**YOUR OBJECTIVE**. Copy the entries word for word, from their first line through the line that contains "I will 511,41.", including that line.
========================================
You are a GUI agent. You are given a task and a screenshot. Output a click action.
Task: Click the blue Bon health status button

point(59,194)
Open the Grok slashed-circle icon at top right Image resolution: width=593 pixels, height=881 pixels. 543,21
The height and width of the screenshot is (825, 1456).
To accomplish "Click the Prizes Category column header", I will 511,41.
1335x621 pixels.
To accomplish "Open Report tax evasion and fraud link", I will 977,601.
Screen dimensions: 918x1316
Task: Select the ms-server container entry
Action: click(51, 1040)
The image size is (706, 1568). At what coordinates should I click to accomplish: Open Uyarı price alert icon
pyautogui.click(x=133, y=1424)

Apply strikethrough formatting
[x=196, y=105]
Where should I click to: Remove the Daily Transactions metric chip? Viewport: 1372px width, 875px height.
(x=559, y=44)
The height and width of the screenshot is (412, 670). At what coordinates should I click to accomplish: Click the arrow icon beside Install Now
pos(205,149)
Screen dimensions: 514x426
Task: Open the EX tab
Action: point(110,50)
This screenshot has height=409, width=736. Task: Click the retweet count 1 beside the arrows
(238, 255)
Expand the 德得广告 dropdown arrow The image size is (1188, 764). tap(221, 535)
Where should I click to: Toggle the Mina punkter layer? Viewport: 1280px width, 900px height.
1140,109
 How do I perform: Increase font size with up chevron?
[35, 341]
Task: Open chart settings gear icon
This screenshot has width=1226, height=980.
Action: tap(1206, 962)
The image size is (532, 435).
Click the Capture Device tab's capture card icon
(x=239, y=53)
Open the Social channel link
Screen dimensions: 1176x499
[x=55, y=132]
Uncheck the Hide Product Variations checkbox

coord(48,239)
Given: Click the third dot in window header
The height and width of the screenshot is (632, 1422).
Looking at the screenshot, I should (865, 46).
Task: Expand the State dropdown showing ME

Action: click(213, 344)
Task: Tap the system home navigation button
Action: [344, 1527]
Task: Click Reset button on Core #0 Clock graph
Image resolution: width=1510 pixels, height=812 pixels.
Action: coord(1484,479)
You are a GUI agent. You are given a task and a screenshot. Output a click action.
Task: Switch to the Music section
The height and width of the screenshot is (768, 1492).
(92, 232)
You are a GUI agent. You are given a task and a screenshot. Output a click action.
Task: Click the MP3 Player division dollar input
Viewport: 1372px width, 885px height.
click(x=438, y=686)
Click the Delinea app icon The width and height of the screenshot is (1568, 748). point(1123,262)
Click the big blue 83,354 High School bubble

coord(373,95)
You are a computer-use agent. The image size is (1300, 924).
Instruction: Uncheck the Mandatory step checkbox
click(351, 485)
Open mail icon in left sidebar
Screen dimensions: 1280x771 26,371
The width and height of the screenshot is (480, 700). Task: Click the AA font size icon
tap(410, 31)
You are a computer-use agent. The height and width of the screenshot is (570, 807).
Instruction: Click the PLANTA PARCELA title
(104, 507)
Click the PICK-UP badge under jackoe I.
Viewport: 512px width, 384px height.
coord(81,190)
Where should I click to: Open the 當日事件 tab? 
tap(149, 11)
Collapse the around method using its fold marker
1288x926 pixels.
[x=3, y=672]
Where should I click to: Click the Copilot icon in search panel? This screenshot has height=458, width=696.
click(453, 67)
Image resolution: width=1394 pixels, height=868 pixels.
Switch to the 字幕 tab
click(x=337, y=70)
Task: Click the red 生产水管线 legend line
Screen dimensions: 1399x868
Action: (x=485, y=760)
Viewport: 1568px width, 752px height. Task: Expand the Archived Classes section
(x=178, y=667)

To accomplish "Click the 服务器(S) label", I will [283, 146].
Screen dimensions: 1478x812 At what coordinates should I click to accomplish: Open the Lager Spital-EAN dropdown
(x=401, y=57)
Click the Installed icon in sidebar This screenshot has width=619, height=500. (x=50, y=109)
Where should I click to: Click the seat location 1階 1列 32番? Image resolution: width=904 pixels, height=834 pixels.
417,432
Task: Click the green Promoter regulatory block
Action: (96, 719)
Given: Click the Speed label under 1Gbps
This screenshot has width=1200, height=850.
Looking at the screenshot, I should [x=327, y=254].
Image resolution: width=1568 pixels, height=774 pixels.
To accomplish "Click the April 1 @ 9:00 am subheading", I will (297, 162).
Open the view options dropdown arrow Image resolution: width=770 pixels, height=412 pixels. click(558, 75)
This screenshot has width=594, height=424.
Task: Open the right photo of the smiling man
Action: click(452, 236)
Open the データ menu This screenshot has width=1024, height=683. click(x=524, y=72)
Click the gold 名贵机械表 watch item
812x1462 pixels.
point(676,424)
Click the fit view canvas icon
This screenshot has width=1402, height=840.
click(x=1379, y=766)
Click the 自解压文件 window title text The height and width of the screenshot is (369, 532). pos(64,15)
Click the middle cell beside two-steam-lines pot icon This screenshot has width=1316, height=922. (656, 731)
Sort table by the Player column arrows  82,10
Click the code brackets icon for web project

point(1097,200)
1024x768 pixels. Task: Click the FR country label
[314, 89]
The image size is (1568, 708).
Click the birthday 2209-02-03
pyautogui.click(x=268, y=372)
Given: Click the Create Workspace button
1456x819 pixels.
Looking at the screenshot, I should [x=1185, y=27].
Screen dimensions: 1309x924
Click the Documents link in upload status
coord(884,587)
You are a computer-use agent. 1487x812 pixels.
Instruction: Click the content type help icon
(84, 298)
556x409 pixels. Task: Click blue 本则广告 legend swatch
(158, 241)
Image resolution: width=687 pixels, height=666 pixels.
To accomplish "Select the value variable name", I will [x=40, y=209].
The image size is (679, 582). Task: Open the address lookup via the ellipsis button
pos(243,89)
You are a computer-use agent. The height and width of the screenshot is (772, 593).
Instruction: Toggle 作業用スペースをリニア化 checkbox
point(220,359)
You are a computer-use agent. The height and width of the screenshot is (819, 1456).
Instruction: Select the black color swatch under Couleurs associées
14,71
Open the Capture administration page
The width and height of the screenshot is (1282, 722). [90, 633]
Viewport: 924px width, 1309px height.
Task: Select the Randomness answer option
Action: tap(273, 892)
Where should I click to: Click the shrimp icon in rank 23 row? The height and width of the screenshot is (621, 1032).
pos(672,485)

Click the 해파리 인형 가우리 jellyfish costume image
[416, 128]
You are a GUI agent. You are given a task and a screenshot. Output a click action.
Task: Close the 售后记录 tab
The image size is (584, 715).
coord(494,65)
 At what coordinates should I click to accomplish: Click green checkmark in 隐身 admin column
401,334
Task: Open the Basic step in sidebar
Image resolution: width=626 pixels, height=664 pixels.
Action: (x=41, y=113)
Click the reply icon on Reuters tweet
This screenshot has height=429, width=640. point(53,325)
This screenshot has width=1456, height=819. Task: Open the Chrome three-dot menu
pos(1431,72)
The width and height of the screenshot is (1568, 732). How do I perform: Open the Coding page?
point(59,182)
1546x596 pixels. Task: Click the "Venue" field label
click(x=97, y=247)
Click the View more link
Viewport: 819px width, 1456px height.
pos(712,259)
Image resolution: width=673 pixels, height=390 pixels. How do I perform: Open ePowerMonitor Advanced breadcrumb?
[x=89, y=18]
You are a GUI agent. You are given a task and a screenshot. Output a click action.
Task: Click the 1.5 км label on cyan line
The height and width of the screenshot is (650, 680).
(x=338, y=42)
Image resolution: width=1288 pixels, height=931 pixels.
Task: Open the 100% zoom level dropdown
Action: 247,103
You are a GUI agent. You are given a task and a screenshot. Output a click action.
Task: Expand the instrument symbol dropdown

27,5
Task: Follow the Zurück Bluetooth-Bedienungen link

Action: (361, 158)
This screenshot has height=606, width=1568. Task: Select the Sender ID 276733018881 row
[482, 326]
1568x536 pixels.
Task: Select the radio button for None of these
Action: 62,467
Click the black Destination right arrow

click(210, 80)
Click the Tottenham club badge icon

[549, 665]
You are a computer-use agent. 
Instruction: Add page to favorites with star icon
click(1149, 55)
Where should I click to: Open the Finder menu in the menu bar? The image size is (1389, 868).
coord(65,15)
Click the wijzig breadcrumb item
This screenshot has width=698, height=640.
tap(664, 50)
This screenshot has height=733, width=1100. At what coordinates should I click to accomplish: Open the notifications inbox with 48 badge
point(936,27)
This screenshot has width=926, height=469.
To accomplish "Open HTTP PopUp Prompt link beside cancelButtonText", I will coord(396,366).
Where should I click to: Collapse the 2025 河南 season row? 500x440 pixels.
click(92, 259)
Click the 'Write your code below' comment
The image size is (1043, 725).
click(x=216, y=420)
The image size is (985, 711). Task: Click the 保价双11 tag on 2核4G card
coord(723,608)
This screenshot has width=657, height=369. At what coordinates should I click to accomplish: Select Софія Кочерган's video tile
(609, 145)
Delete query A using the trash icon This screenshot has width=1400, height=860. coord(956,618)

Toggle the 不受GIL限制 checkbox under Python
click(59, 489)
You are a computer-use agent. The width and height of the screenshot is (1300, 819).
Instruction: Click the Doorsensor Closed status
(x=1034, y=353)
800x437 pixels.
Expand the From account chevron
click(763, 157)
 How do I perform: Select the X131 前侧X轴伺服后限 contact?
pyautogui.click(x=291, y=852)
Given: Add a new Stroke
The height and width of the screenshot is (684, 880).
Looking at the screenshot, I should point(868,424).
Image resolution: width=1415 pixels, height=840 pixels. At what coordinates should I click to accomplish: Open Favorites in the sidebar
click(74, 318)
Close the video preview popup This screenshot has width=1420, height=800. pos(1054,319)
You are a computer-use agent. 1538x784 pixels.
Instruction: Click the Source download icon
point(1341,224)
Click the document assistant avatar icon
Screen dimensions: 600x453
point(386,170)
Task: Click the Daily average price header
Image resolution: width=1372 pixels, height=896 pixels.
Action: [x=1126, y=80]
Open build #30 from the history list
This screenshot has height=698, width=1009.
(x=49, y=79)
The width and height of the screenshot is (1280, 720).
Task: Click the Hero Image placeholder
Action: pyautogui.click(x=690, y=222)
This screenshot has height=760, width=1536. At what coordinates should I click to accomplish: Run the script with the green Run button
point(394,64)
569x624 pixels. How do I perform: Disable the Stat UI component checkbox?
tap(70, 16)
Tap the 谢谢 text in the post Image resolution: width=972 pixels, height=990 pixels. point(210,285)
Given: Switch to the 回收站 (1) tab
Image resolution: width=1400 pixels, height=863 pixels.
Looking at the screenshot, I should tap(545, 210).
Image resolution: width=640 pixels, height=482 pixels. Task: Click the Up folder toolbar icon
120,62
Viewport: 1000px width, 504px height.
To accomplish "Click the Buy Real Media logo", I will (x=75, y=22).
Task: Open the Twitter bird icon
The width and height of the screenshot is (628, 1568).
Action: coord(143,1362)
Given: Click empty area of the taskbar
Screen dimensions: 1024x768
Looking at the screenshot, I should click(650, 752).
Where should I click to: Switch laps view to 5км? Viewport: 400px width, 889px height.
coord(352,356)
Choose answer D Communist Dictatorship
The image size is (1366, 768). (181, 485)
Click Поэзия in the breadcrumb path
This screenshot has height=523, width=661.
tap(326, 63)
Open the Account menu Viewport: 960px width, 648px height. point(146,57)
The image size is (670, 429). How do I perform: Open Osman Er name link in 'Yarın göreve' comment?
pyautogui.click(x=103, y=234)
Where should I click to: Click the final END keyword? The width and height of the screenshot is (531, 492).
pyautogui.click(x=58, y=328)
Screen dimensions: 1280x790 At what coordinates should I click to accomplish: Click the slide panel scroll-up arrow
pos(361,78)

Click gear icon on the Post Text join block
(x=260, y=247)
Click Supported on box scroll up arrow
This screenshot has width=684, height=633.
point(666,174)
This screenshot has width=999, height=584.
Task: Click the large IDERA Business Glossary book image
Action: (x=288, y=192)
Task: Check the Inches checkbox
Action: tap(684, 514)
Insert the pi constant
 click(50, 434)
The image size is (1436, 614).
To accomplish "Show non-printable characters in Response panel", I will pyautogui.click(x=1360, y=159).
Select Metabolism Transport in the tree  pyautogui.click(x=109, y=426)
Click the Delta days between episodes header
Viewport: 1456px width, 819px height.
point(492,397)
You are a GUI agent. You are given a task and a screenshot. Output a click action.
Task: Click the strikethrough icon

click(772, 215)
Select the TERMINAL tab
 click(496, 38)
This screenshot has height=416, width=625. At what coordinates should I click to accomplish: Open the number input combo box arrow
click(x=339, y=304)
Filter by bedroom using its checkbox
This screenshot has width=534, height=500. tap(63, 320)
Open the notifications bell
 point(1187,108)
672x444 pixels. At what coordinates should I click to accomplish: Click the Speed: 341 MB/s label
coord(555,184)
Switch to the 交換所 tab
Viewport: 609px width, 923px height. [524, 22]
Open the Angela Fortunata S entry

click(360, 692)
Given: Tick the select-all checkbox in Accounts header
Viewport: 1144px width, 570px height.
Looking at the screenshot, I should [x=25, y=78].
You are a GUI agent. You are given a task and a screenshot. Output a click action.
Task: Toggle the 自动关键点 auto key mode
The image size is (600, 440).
========================================
**SOLUTION FOR THIS PROBLEM**.
You are a GUI agent. You are given a task and a screenshot. Output a click action.
Task: Click the blue Bon health status button

point(59,194)
Open the Grok slashed-circle icon at top right Image resolution: width=593 pixels, height=881 pixels. 543,21
The height and width of the screenshot is (825, 1456).
To accomplish "Click the Prizes Category column header", I will 511,41.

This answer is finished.